The Polikarpov R5 was an all-rounder plane, a light bomber and general reconnaissance plane. The prototype was built in 1928, using a BMW V1 47-litre V12 engine. Fitted with an exact copy of this engine, made in Russia under licence, the Polikarpov saw action in the Spanish Civil War, the battle of Khalkhin Gol against the Japanese in Mongolia in 1939, and also in World War Two in Russia. By then it was too slow and vulnerable for much daytime work, but it was a perfectly good pest at night, and it also supported the partisans in various ways.
I used thin plastic rods for the cross-braces, painted charcoal, and they look kinda thick! I've seen how the experts do it using fine line, and as a newbie I think I'll wait another couple of years before I learn how to do that.
One amazing thing about this very crude and ancient kit is that the decals went on just fine.

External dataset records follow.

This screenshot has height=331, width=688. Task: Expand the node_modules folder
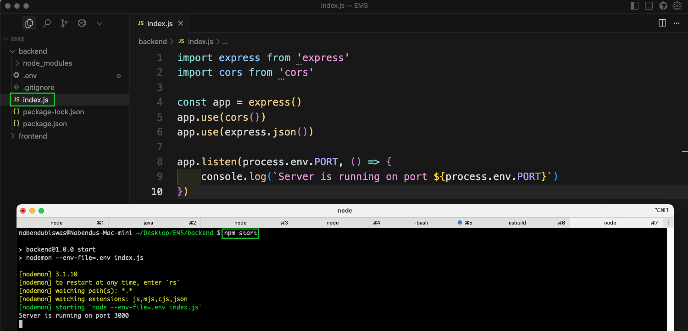point(47,63)
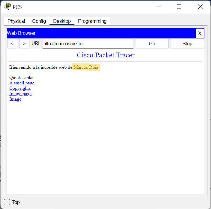The image size is (211, 209).
Task: Switch to the Programming tab
Action: (92, 21)
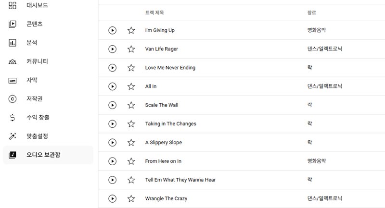
Task: Open the 대시보드 dashboard icon
Action: (x=13, y=5)
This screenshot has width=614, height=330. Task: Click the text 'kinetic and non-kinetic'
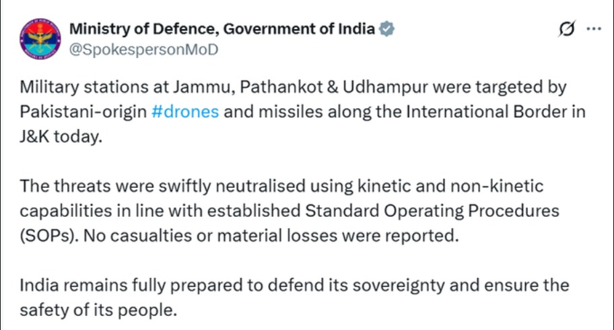pos(450,186)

The kit didn't include any screens, so I attempted to cut and bend some flat acetate to make a dodgy pair of screens. I think I need lots more scratch-building lessons.
For the record, here's the kit box. I used the box cover artwork as a basis for my paint job.
There wasn't much to the kit, and lots of cleaning up was need to virtually all parts, but the important bit wa that the fuselage halves lined up nicely, so to did all the little pins and holes, so it all went together without too much bother.